Kevin e Jill sofrem com a escolha de Laurie e precisam lidar com o fato de terem sido deixados para trás, mesmo não tendo perdido alguém no 14 de Outubro. Aimee, amiga de Jill, vai morar com eles após Laurie se integrar aos RCs.
Tom, do outro lado do país, se alia uma fraternidade liderada pelo Santo Wayne, um profeta que alega ter o dom de "carregar a dor dos outros". Posteriormente, o religioso é acusado de poligamia, abusos e outros delitos, deixando Christine - uma de suas mulheres/amantes - grávida de uma criança prometida (uma espécie de Salvador). Tom e Christine se aproximam e ele torna-se o "protetor" dela.

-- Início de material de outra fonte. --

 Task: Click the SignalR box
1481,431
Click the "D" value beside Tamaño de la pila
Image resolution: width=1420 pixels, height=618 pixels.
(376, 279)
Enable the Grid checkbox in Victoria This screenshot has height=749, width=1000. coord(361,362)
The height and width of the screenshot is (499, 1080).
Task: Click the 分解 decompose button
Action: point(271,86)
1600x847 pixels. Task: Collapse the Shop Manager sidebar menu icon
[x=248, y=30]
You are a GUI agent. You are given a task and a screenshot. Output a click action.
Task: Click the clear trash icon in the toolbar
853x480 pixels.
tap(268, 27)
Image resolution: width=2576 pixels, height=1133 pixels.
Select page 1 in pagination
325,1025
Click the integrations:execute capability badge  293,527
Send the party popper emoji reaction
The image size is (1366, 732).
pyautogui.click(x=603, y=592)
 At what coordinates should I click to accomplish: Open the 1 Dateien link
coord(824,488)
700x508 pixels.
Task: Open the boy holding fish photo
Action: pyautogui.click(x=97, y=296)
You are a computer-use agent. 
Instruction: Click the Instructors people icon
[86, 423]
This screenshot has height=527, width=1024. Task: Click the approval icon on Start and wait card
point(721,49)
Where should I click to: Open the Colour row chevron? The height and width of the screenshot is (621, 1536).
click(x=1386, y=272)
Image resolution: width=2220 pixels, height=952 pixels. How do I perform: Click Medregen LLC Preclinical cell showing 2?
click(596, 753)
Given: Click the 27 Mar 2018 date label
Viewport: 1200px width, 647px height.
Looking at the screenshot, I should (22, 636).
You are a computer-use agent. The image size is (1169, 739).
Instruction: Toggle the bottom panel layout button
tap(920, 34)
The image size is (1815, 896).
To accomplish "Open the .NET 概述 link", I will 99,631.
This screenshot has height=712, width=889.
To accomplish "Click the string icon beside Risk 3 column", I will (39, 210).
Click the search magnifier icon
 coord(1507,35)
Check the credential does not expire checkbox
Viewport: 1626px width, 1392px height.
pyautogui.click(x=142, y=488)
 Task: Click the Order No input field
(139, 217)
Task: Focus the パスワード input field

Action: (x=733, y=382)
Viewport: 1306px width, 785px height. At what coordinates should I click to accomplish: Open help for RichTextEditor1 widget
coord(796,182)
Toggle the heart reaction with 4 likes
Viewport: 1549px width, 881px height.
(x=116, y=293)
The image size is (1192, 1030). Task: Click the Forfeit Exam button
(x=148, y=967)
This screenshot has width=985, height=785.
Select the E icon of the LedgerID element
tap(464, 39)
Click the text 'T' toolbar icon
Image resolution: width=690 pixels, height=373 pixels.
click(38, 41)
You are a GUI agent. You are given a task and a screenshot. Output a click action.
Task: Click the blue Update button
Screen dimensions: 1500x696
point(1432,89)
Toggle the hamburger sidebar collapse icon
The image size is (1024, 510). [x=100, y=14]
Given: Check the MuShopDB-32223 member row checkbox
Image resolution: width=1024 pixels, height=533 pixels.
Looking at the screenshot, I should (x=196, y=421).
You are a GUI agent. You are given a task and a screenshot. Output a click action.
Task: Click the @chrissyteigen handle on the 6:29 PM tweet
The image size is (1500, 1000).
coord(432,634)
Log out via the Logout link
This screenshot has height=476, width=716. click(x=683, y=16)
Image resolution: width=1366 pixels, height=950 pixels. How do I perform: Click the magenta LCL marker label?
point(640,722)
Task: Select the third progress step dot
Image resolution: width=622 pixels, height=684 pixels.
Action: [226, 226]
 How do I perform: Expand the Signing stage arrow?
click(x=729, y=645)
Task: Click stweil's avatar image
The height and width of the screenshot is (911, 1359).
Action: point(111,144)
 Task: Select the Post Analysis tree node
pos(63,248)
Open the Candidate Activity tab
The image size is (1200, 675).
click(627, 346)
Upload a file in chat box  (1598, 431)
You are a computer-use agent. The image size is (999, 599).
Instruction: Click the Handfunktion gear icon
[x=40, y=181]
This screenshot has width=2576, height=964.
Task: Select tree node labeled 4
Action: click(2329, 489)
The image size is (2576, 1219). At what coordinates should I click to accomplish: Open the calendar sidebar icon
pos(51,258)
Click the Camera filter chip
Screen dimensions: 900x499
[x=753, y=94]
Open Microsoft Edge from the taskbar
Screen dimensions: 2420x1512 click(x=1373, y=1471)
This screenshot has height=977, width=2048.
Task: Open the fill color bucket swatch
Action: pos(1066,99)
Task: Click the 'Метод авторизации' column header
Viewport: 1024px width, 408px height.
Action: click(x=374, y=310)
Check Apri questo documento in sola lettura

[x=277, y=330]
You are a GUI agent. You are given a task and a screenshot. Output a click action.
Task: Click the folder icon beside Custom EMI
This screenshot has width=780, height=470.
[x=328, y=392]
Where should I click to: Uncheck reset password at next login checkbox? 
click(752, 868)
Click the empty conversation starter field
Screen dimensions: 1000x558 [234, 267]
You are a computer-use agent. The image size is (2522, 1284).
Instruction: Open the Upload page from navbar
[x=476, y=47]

Nora Durst, que perdeu o marido e filho no 14 de Outubro, é considerada um símbolo do evento em Mapleton. Ela passa seus dias vendo Bob Esponja (que a remete ao filho) e afundada em tristeza desde a Partida. Depois de um tempo, Nora descobre segredos de seu marido por meio de um amigo que mensalmente realiza publicações sobre os desaparecidos e isso mancha a imagem que ela tinha dele. Assim, ela tenta reconstruir sua vida.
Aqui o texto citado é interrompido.